• **Records for processing**:
* * * * *
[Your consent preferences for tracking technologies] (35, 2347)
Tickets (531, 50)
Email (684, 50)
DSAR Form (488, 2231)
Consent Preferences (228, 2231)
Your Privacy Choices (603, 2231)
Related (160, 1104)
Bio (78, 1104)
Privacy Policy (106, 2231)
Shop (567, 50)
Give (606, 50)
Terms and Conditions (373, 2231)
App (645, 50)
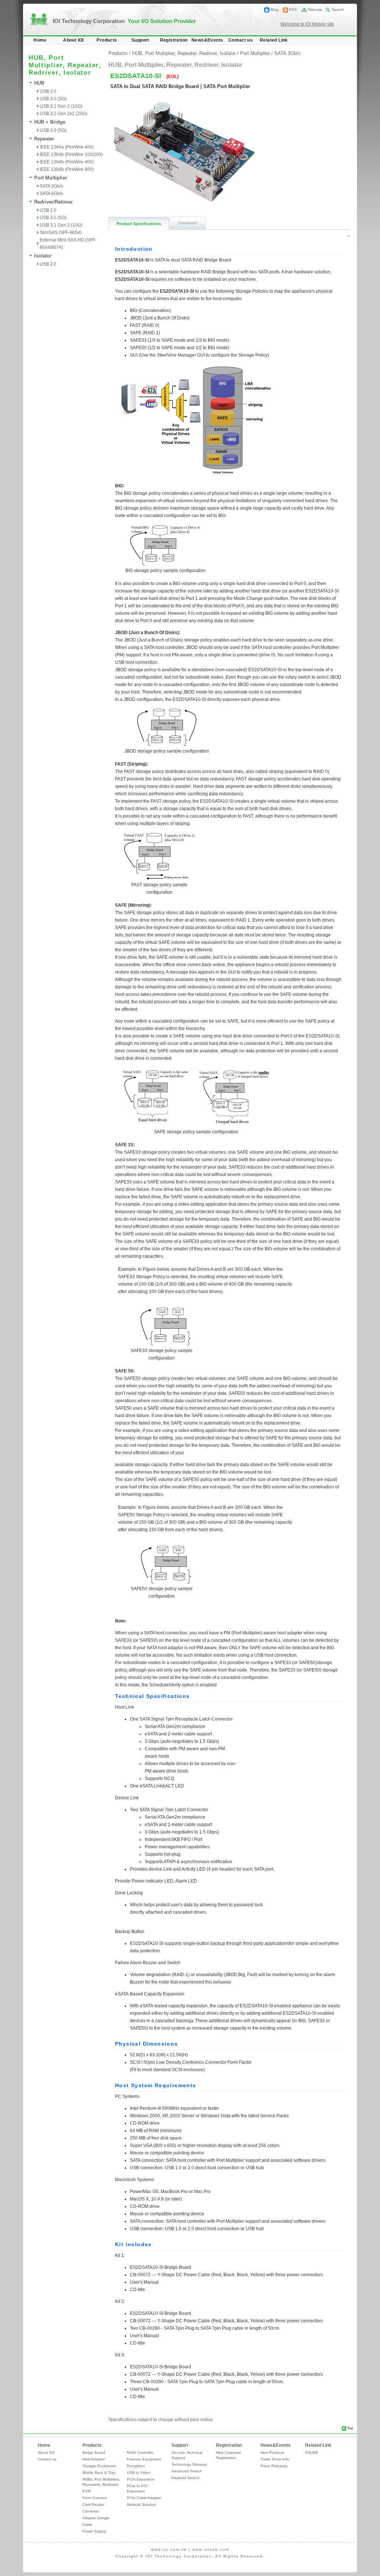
* * * * *
• **Exercise prompt**: Print every line of the listing exactly, please, and leave the images out.

• **Written answer**:
[Your consent preferences for tracking technologies] (35, 2347)
Tickets (531, 50)
Email (684, 50)
DSAR Form (488, 2231)
Consent Preferences (228, 2231)
Your Privacy Choices (603, 2231)
Related (160, 1104)
Bio (78, 1104)
Privacy Policy (106, 2231)
Shop (567, 50)
Give (606, 50)
Terms and Conditions (373, 2231)
App (645, 50)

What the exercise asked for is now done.